# surf fishing with 6500



## abu (Nov 28, 2006)

Does anyone surf fish with a plain Abu Garcia 6500c3 level wind? If so can you tell me about how you have it set up? Rod length, line weight, weight your casting, distance your getting and fish you are targeting?


----------



## justinfisch01 (Feb 19, 2006)

I fish with the left handed version but with a few extras and modifications
IMG]http://i41.photobucket.com/albums/e300/justinfisch01/IMG_0533.jpg[/IMG]

Currently working on another one!!!!


----------



## justinfisch01 (Feb 19, 2006)




----------



## VICIII (Apr 8, 2005)

abu said:


> Does anyone surf fish with a plain Abu Garcia 6500c3 level wind? If so can you tell me about how you have it set up? Rod length, line weight, weight your casting, distance your getting and fish you are targeting?


Mines is stock and one with out the levelwind..
20lb mono with 40lb. shock.
10ft and 11ft casting surf rods...
Most of the time use 4oz to 5oz... Could use 6oz for more distance on one rod..
Casting 120 yds with time motion .. Have not learned how to put my weight in it with our blowups,.
Casts farther than my spinners...


----------



## Fishbreath (Nov 11, 2004)

Hey Abu,

I have a couple or so.  One is with the level wind and I use that with a 10 foot rod...sometimes switch it up and put it on the 11 ft. Sealine-x rod.

> [Problem 1]
From the records, extract the lines between the line holding "This screenshot has height=720, width=960." and the line holding "Action: pos(479,99)", inclusive, reproducing them verbatim. Leave out the pictures.
The records that follow are unrelated to the surf fishing thread.

> [Extracted entries]
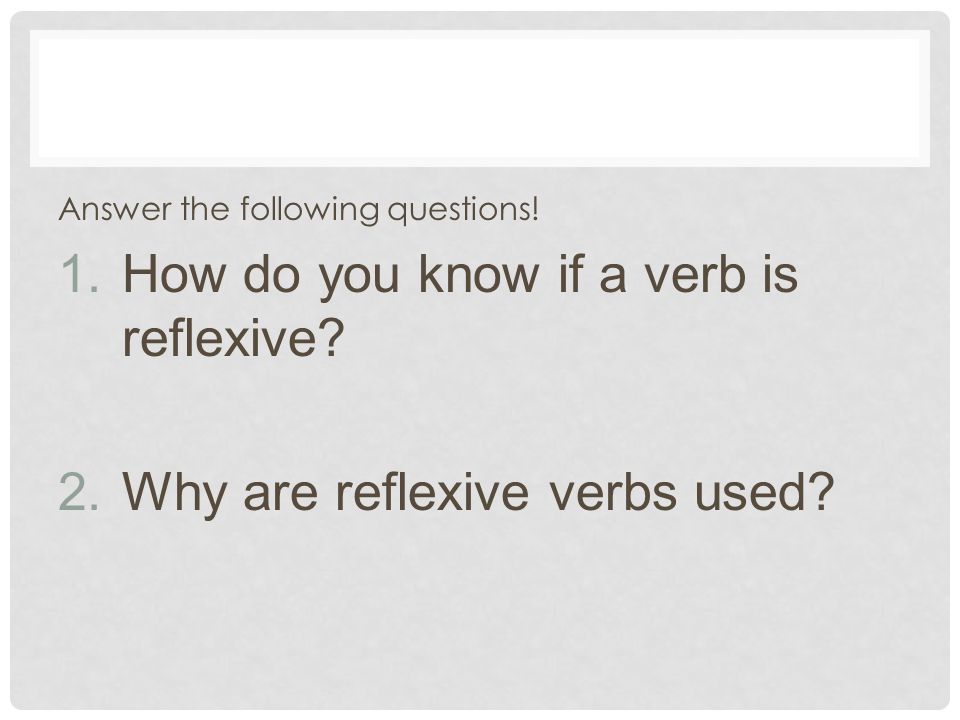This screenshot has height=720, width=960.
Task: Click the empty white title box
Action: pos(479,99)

---

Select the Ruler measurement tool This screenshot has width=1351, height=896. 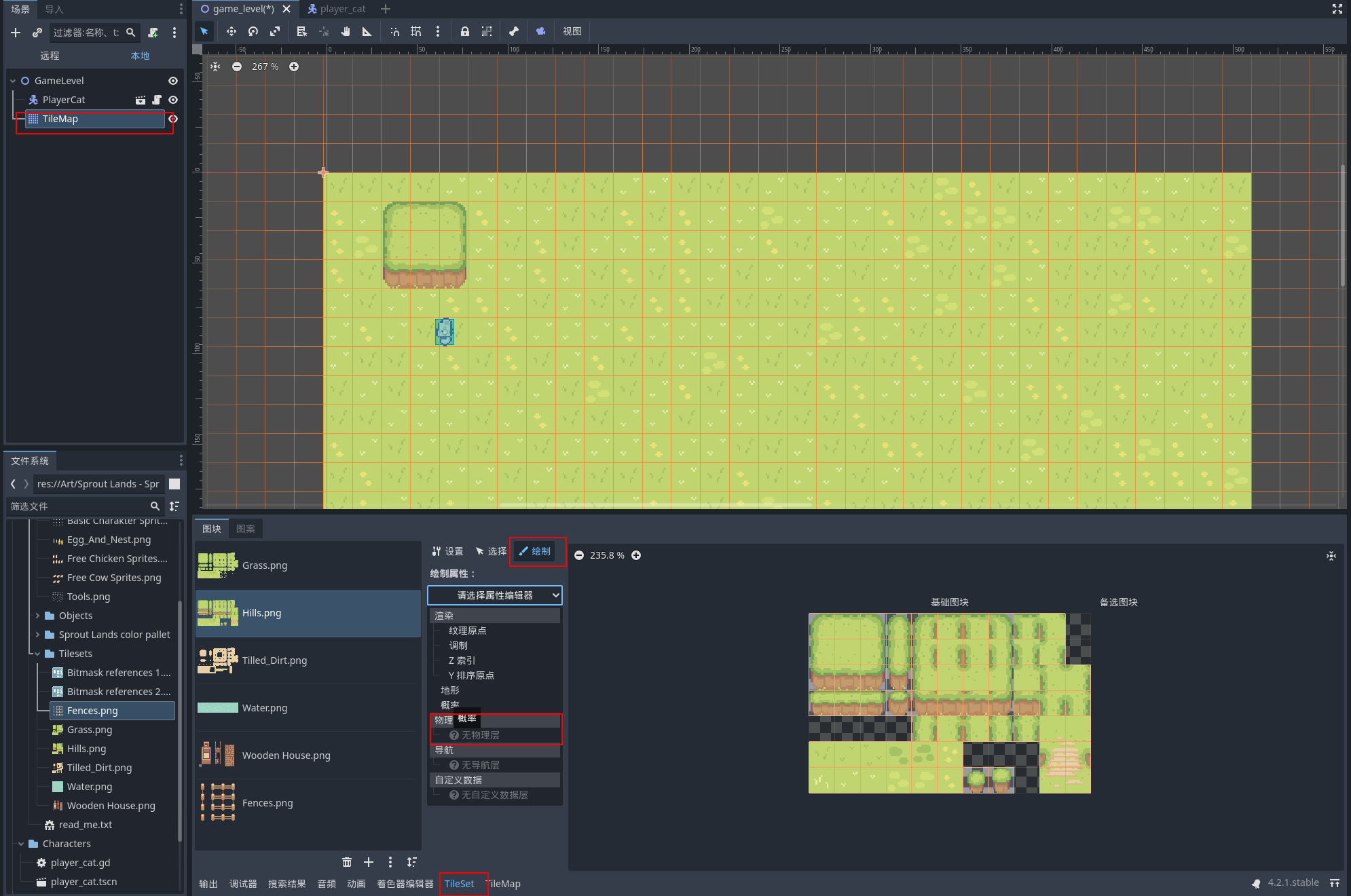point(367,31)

---

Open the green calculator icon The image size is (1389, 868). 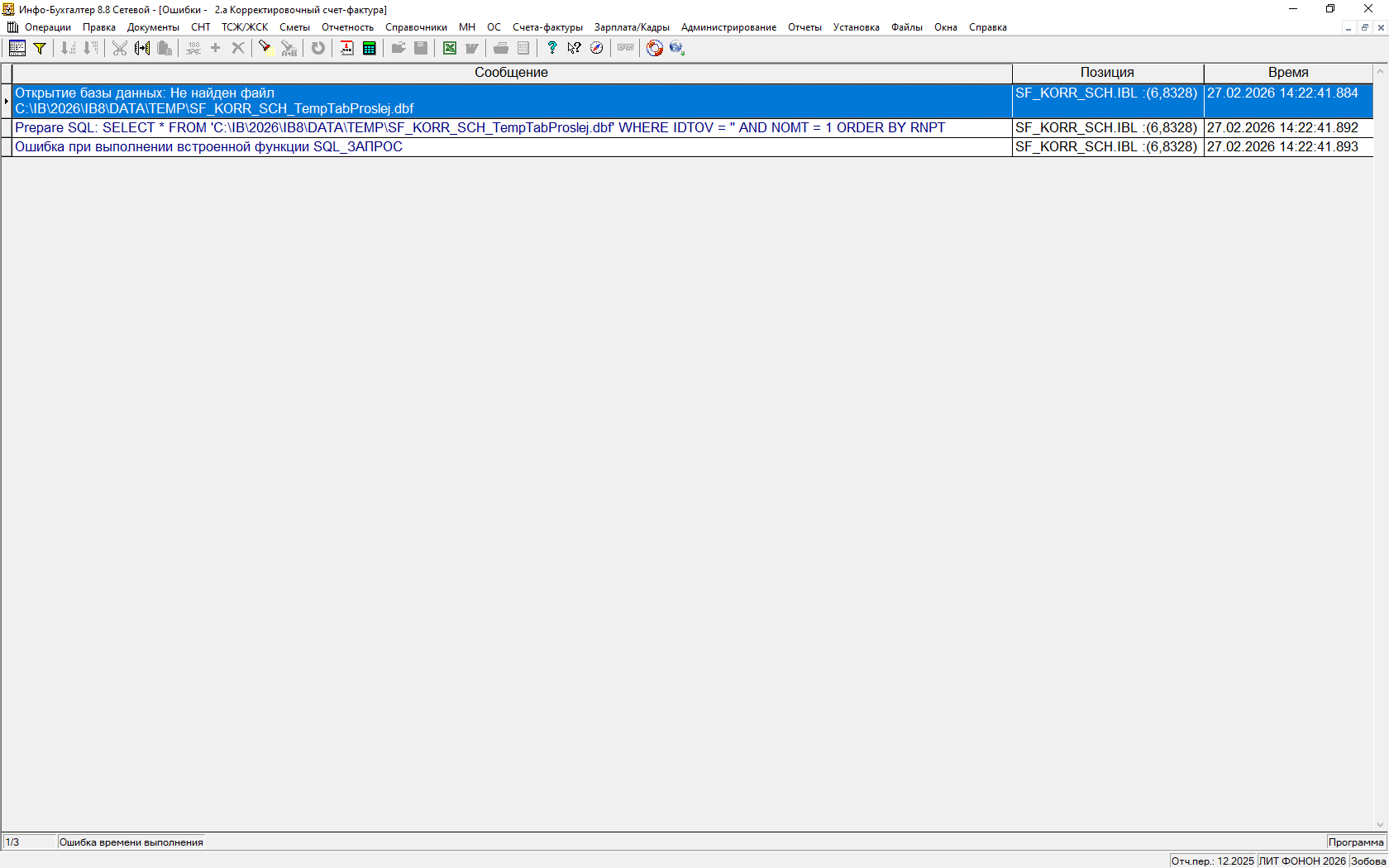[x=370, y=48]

> [Problem 2]
Copy the surf fishing thread word for word, between "Mines is stock" and "than my spinners...", inclusive.

> [Correct response 1]
This screenshot has height=720, width=960.
Task: Click the empty white title box
Action: pos(479,99)

> [Correct response 2]
Mines is stock and one with out the levelwind..
20lb mono with 40lb. shock.
10ft and 11ft casting surf rods...
Most of the time use 4oz to 5oz... Could use 6oz for more distance on one rod..
Casting 120 yds with time motion .. Have not learned how to put my weight in it with our blowups,.
Casts farther than my spinners...